In 2017, I hit rock bottom. I was in the dark and couldn’t get out. In one summer, I was handling (trying) separate cases with a hit man, an international abduction of my client’s child, a client who had meth-induced paranoia and then overdosed, and a case where I had to take armed security to the courthouse. I came down with mononucleosis on the first day of the trial involving the hit man (which was also my 41st birthday), after which I was sick for about seven weeks. I finished the three-day trial (sick as a dog) because I felt compelled to finish the trial. Later that summer, I went to visit my client, who had overdosed but survived, in the same ICU where I nearly lost my life after my daughter’s birth, and I hit rock bottom.

That day I acknowledged what I had known for years—I had to make a change. I had sacrificed myself and my family long enough. There was much more at stake than money, my reputation, and my desire to help people. I went immediately to my office and told my staff to turn away and refer out the nightmare cases, including writing off fees I had already billed on a child sex abuse case I had just taken. I had been mediating part-time for years, and I decided to transition to a full-time mediation practice. I don’t know that I have ever felt more peace than I did that day. It was terrifying, but not as terrifying as the horrible alternatives for myself and my family that I had been courting for 14 years.

The transition was long and hard. I dissolved my partnership with two great lawyers/friends. Mediation is a difficult business with financial and emotional challenges. I cut my overhead to the bone, but I still make less money than I did. But, and most importantly, I am healthier mentally and physically and have more to give to myself and my children. I now exercise frequently and have taken up a great new hobby that I enjoy. I take more vacations, and I sleep better. My work is still challenging, but it’s not ruining me. I have finally put me and my family at the top of the priority list.

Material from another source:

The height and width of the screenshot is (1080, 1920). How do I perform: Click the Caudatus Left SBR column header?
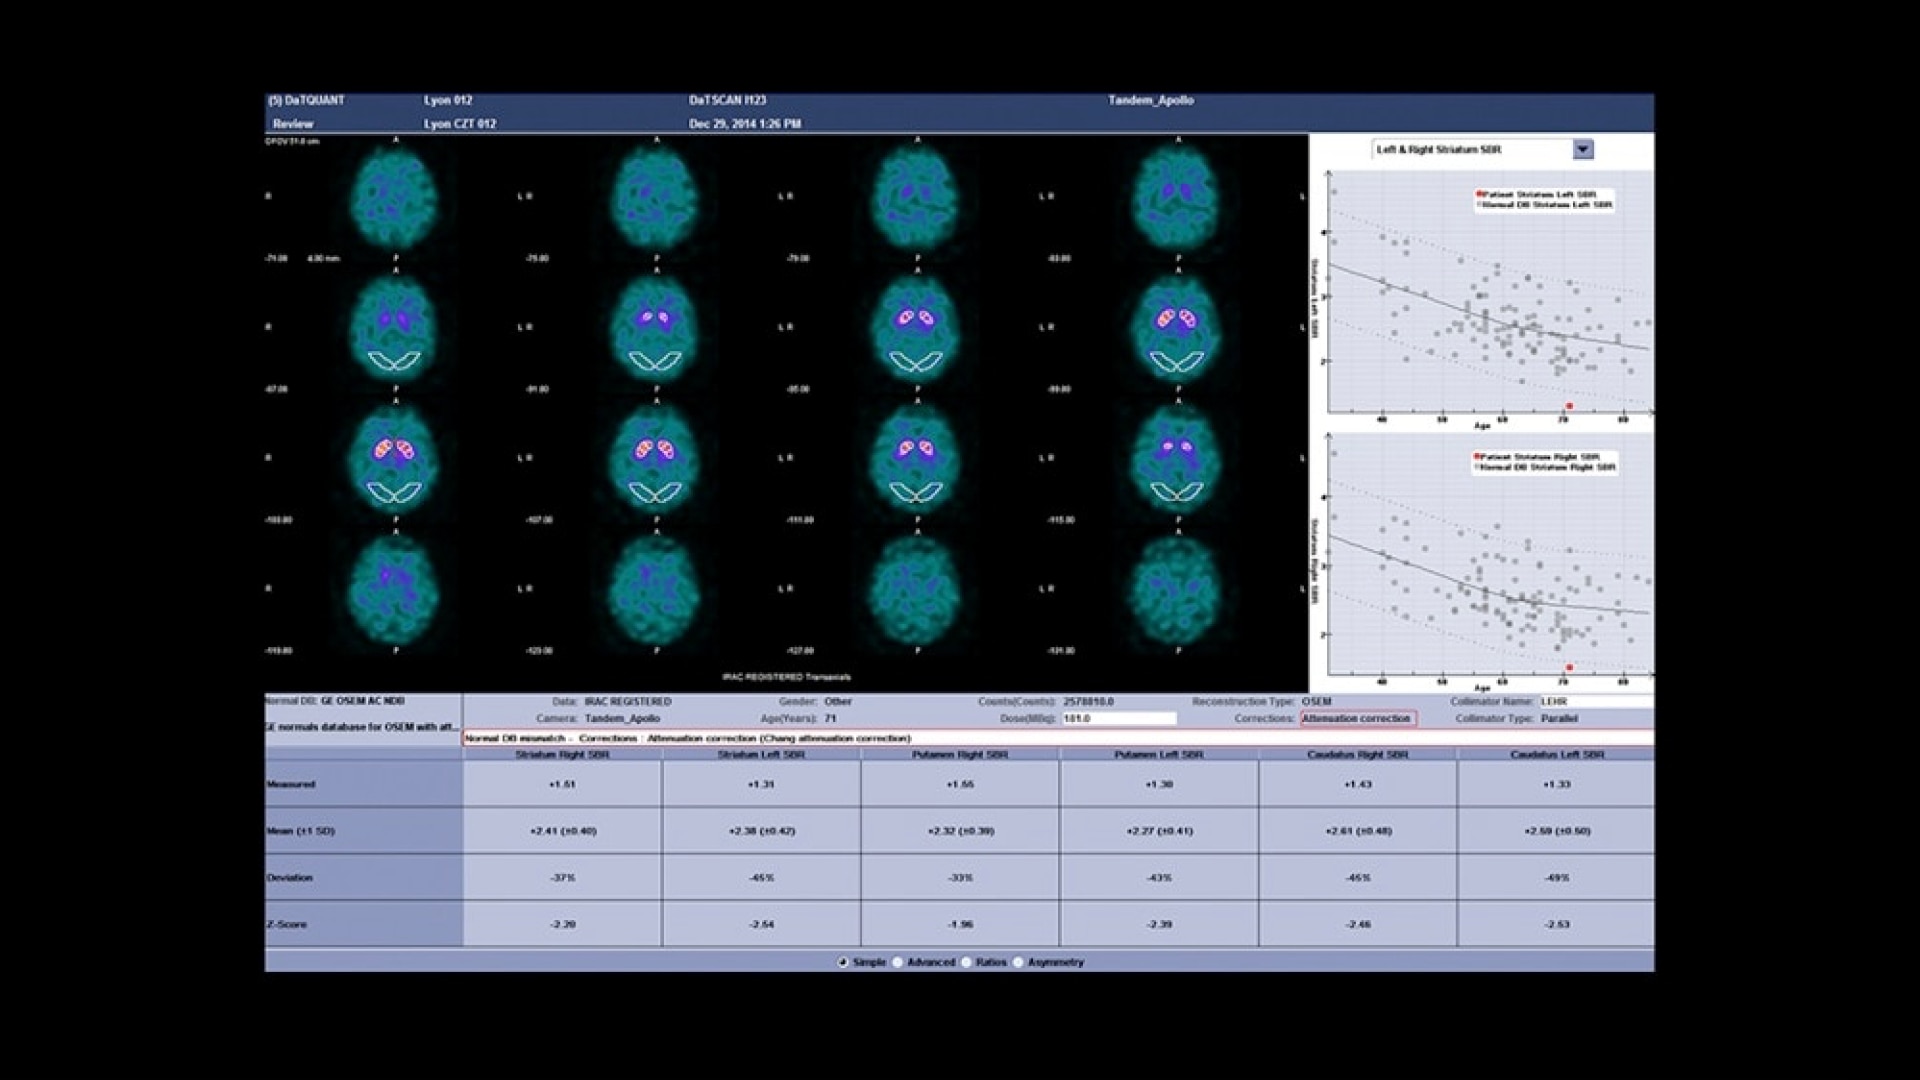click(x=1556, y=754)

This article is not about becoming a mediator or exercising or getting a hobby. It’s about coming out of the dark. It’s about making you a priority in your own life. It’s about making changes so you can have the life you want and need. We all chose the law, but the practice of law doesn’t have to break us. It’s not weak or wrong to ask for help or to seek change; it’s brave and a show of strength. But the only person who can make the change is you. If it’s time for you to make a change, don’t wait—it’s not going to get easier; but it will get you on to a better life, which we all deserve. AL

Kathleen Coble is an attorney and mediator with Coble Law and Mediation along with being of counsel to Sheridan Family Law. Kathleen has been licensed to practice law since 2005 and received her J.D. from the University of Houston Law Center in 2005. She received a Bachelor of Business Administration from the University of Texas at Austin in 1998. Kathleen is board certified in family law and is a fellow in the American Academy of Matrimonial Lawyers and the International Academy of Family Lawyers.